Preguntado directamente si el Tour de Francia ya ronda su mente, Vingegaard fue claro. “Por supuesto que lo tengo en parte presente”, dijo. “No quiero reventarme del todo aquí si es posible evitarlo.”
Sus palabras subrayan la posición que ocupa ahora en este Giro. Ya ha construido una renta autoritaria, ya suma varias etapas, y aún quedan oportunidades en la alta montaña.

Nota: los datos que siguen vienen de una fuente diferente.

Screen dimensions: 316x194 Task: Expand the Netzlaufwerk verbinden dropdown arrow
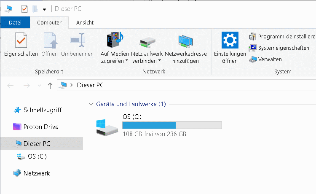(160, 60)
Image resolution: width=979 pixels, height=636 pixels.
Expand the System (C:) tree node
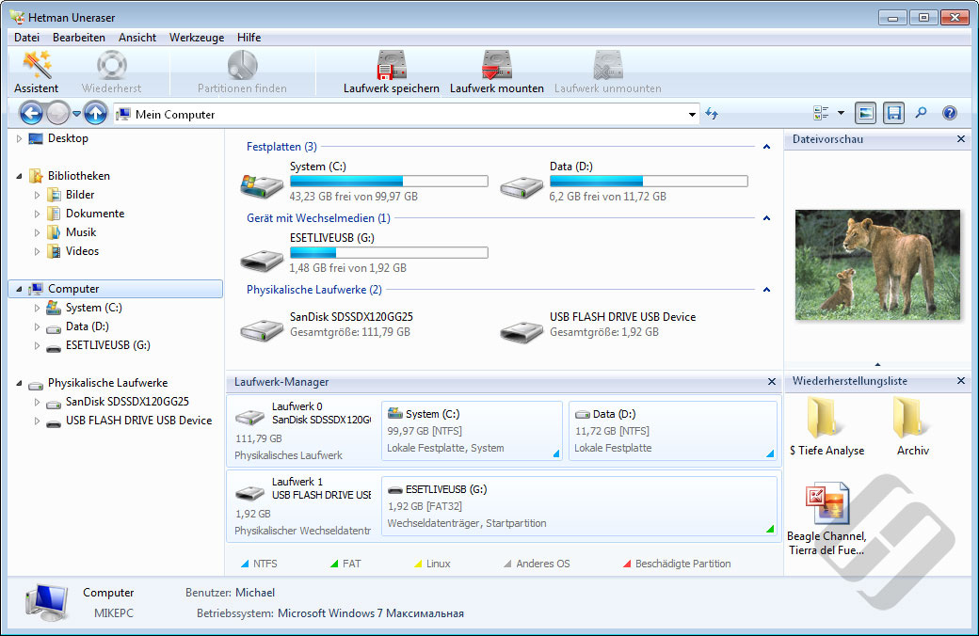pyautogui.click(x=37, y=308)
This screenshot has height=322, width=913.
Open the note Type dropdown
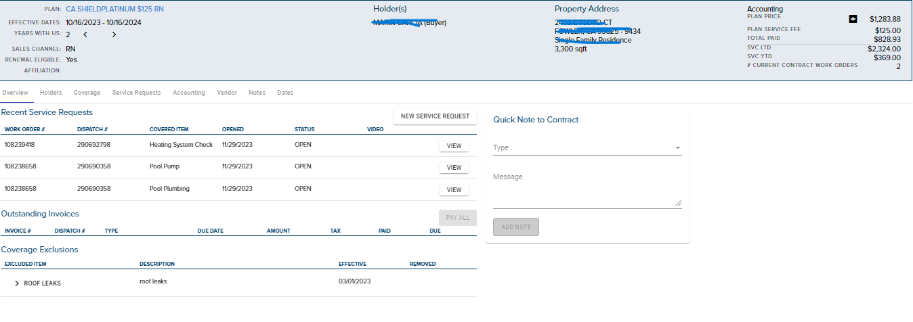[x=587, y=147]
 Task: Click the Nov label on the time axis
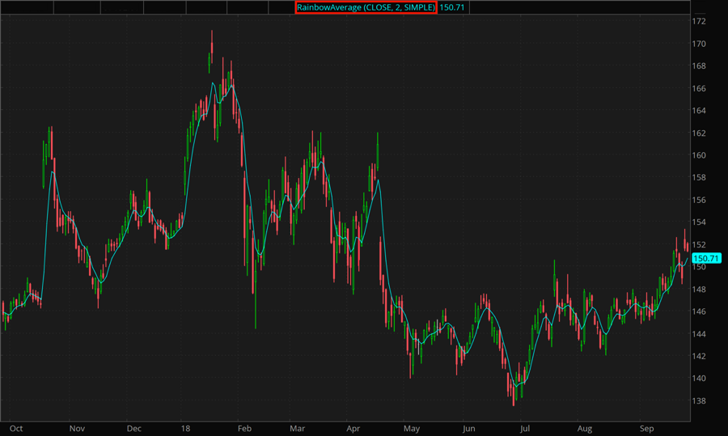(76, 428)
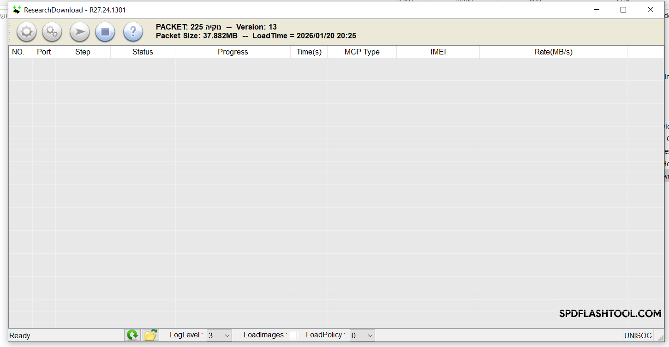Maximize the ResearchDownload window
669x347 pixels.
coord(623,10)
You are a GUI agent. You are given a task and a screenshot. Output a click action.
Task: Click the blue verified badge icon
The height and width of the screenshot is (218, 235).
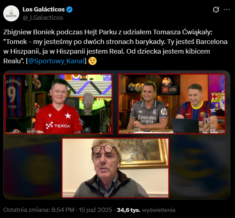point(70,10)
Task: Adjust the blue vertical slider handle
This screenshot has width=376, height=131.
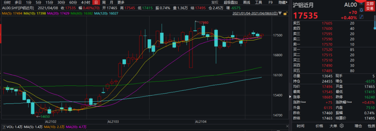Action: click(x=375, y=28)
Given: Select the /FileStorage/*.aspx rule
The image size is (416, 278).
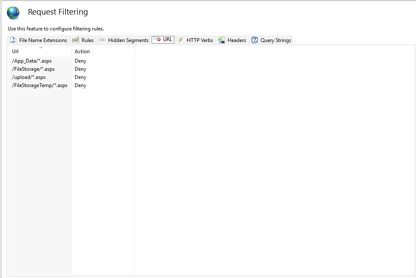Looking at the screenshot, I should point(33,69).
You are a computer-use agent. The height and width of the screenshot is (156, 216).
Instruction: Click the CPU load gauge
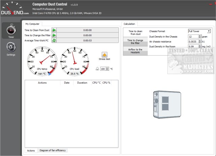coord(74,62)
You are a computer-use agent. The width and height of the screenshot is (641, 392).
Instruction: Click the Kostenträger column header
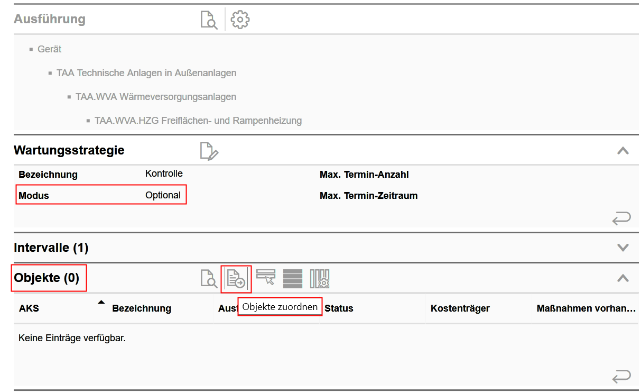coord(460,308)
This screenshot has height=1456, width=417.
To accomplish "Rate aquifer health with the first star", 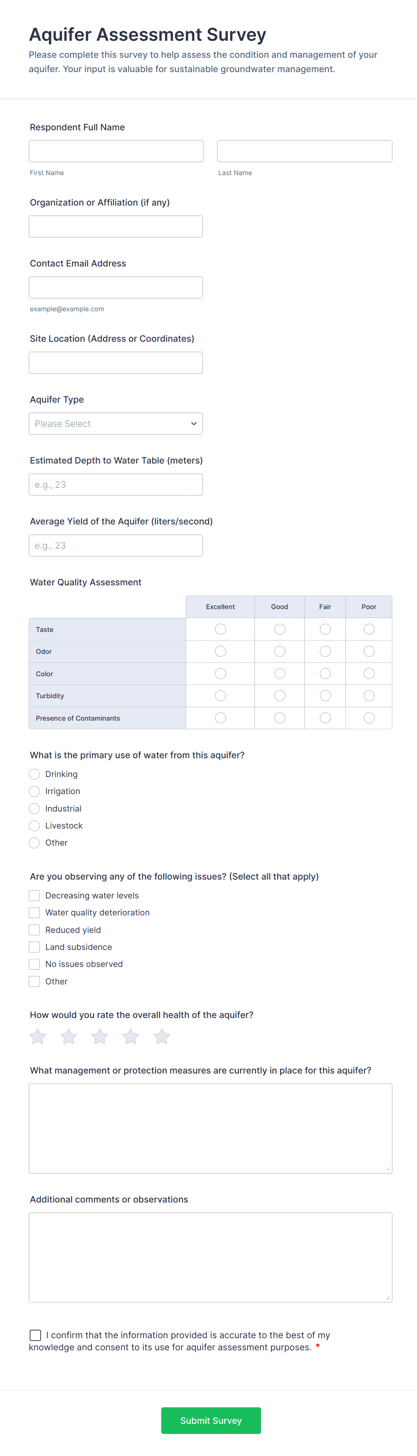I will 37,1037.
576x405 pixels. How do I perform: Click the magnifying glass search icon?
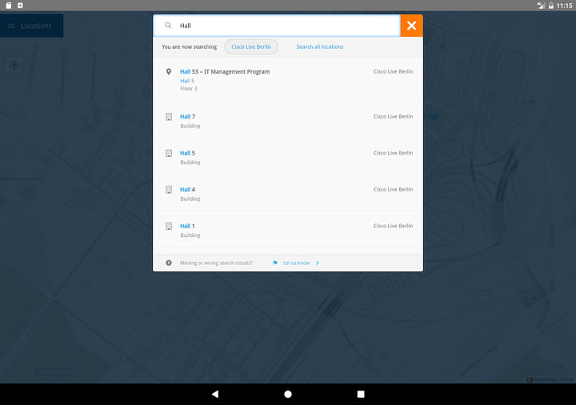[168, 26]
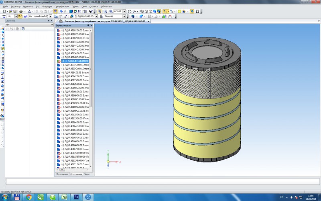Screen dimensions: 321x201
Task: Click the Undo arrow icon
Action: pyautogui.click(x=61, y=11)
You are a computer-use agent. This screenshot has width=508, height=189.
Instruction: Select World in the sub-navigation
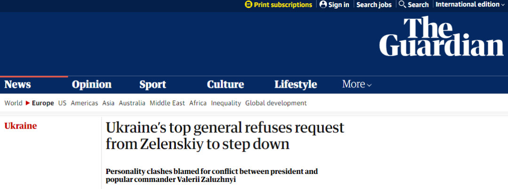pyautogui.click(x=13, y=103)
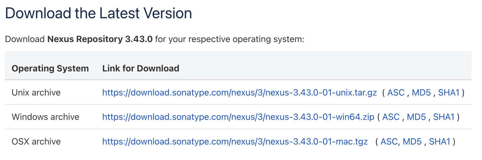Select the "Unix archive" table cell

tap(36, 92)
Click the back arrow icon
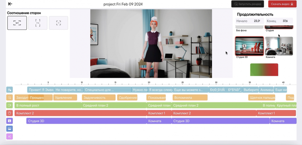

Pero con julio asomando, cada esfuerzo extra entra en un cálculo más amplio.
La victoria de Valgren desata la alegría danesa
La etapa 17 también dejó un triunfo danés lejos de la pelea por la general, con Valgren aguantando a Andreas Leknessund y Damiano Caruso tras un final caótico de la fuga en Andalo.

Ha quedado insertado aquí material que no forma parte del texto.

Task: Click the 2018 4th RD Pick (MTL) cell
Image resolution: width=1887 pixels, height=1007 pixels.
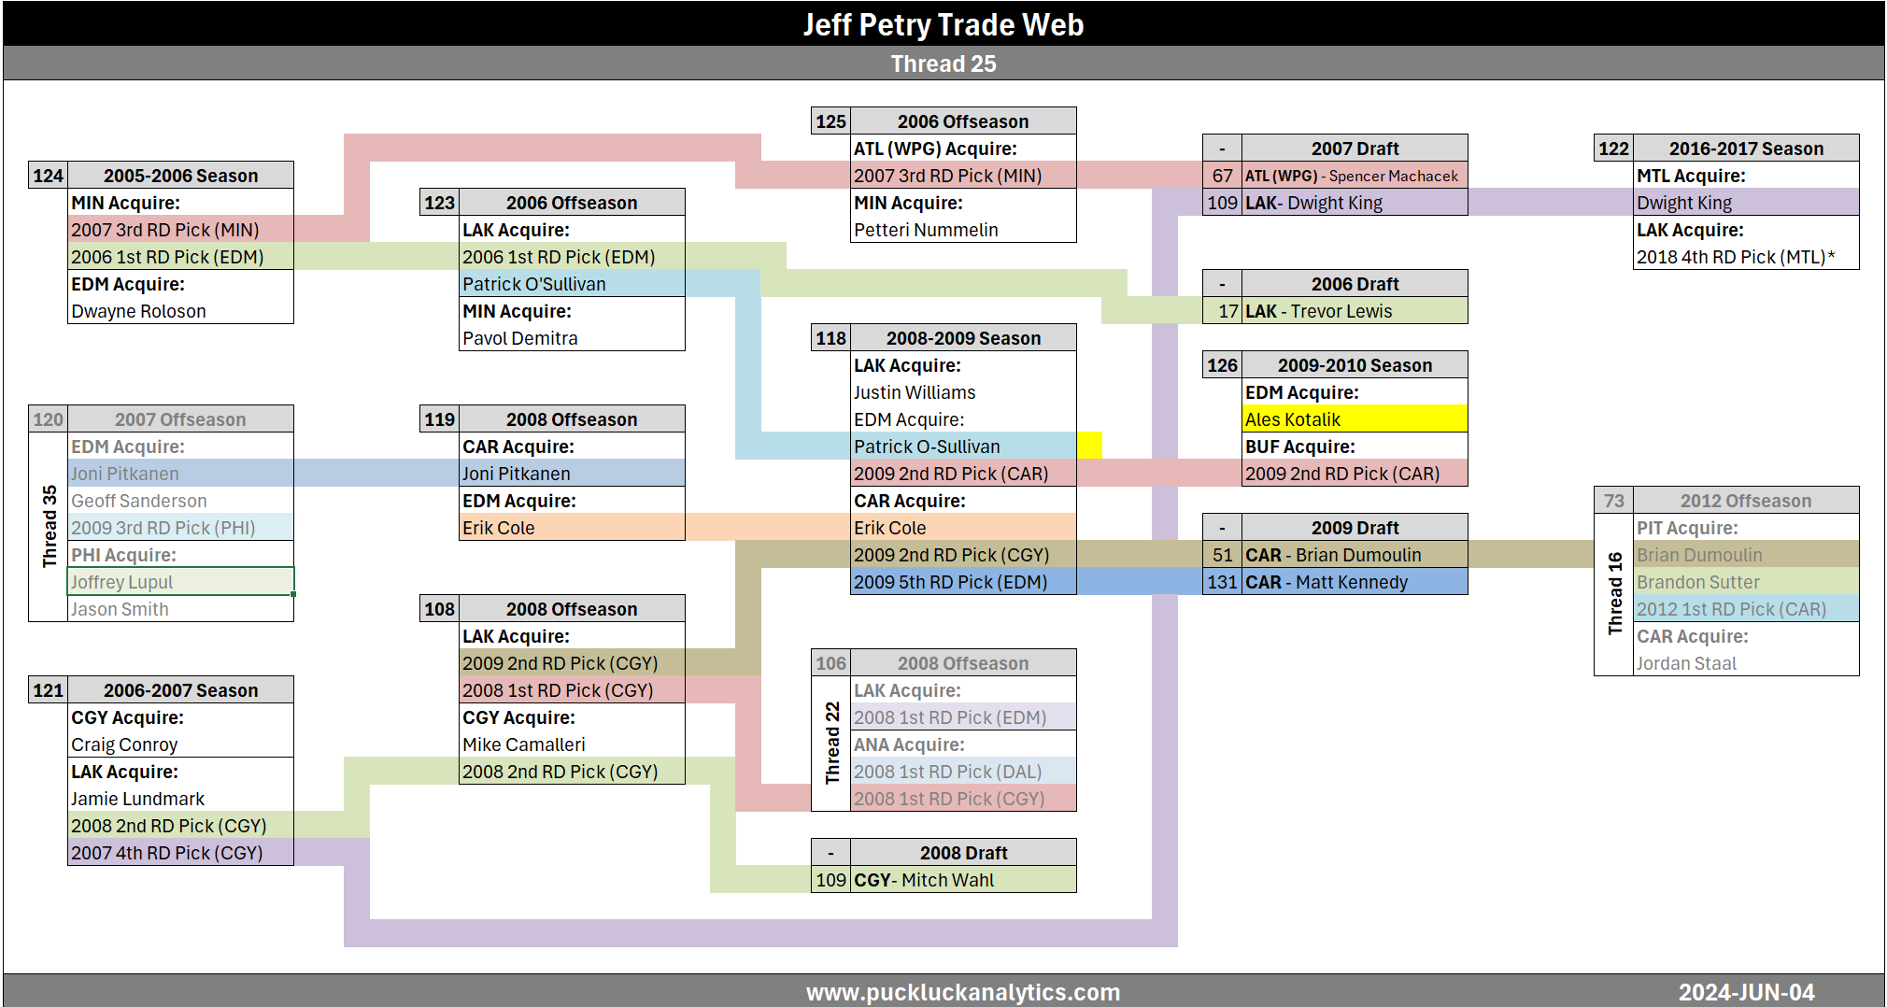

Vingegaard explicó que siguió la situación de cabeza por la radio de carrera y celebró que su compatriota rematara. “Me hizo muy feliz”, afirmó. “Pregunté varias veces cómo iba delante y cuando oí que había ganado la etapa, me alegré muchísimo.”
La táctica del día estuvo condicionada en parte por la presencia de Caruso en la escapada, con Visma, Tudor Pro Cycling Team y Team Jayco AlUla interesadas en mantener la diferencia bajo cierto control. Caruso acabó regresando al top-10 de la general tras ser tercero en la etapa.
“No diría que hubo mucha comunicación”, explicó Vingegaard al ser consultado por la coordinación entre equipos. “La fuga se hace, está Damiano Caruso y empezamos a tirar. Obviamente les daremos cinco, seis, siete minutos, pero ellos también quieren defender sus puestos en la general, así que tiene sentido que se pongan a trabajar.”
Para Vingegaard, el Giro sigue bajo control. La cuestión ahora no es solo si puede sumar más antes de Roma, sino cuánto está dispuesto a gastar para lograrlo.